--- Start of Entries shown ---
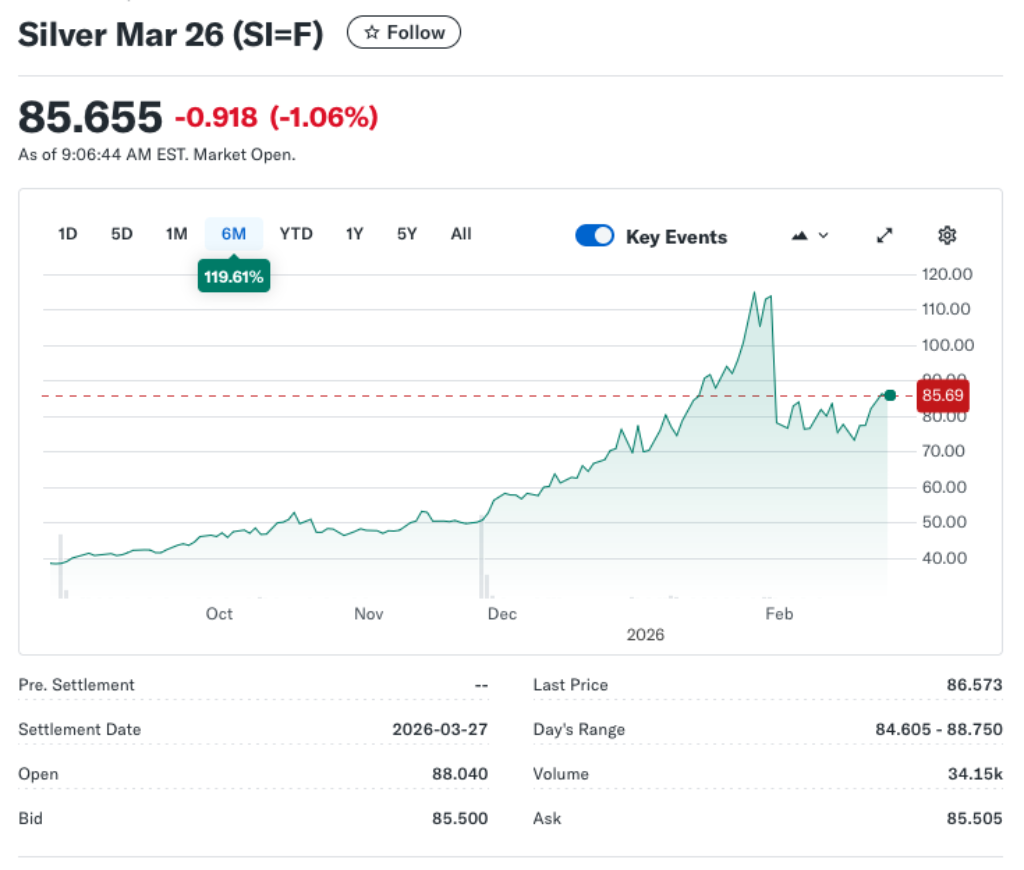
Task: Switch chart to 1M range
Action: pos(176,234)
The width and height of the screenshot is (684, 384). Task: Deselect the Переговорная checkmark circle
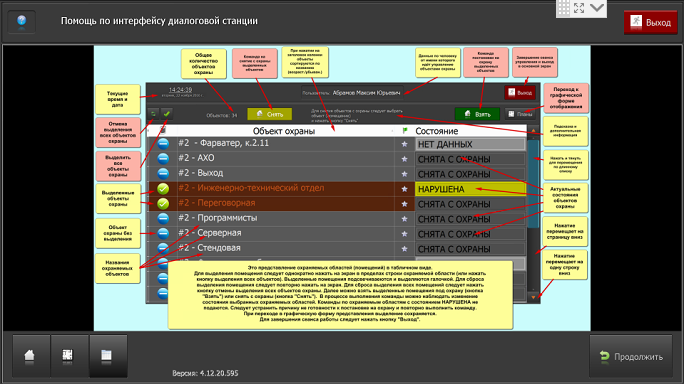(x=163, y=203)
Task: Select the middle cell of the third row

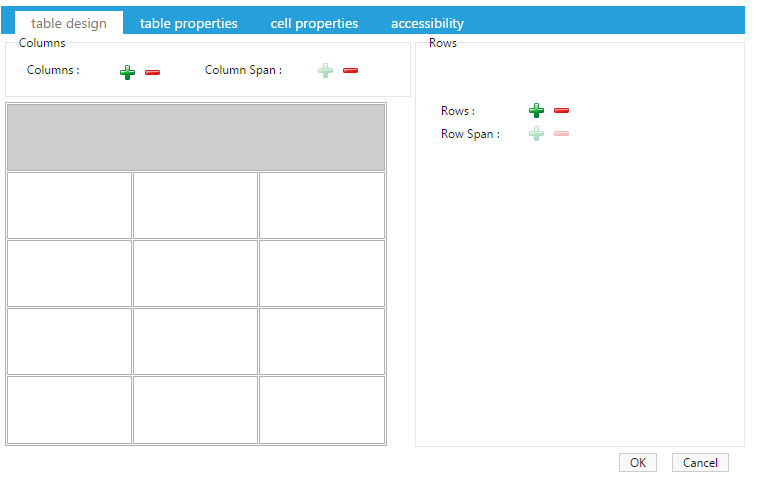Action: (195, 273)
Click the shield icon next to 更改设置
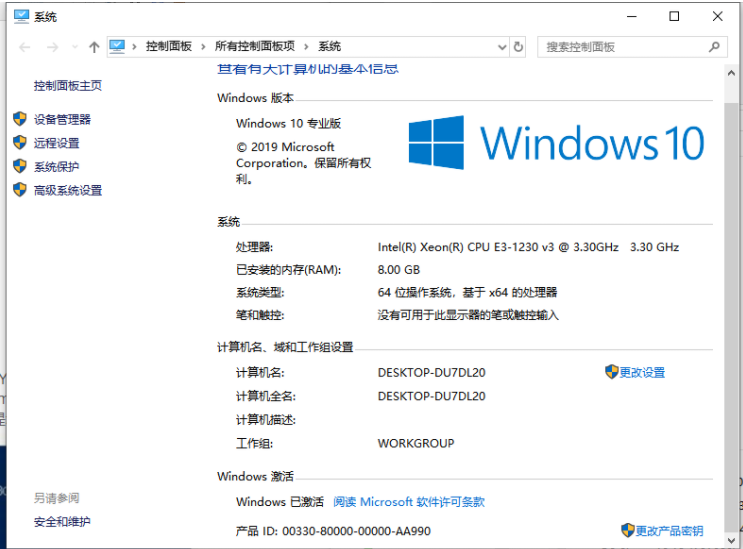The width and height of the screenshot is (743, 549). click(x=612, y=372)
--- End of Entries shown ---
▶ _Problem_: Lay out every line of the entries above as a Markdown table with the columns "No." and "Text", numbering the rows and skipping blank lines. Leave the pictures out of the table.

▶ _The output_:
| No. | Text |
|---|---|
| 1 | Task: Switch chart to 1M range |
| 2 | Action: pos(176,234) |
| 3 | The width and height of the screenshot is (684, 384). Task: Deselect the Переговорная checkmark circle |
| 4 | (x=163, y=203) |
| 5 | Task: Select the middle cell of the third row |
| 6 | Action: (195, 273) |
| 7 | Click the shield icon next to 更改设置 |
| 8 | The width and height of the screenshot is (743, 549). click(x=612, y=372) |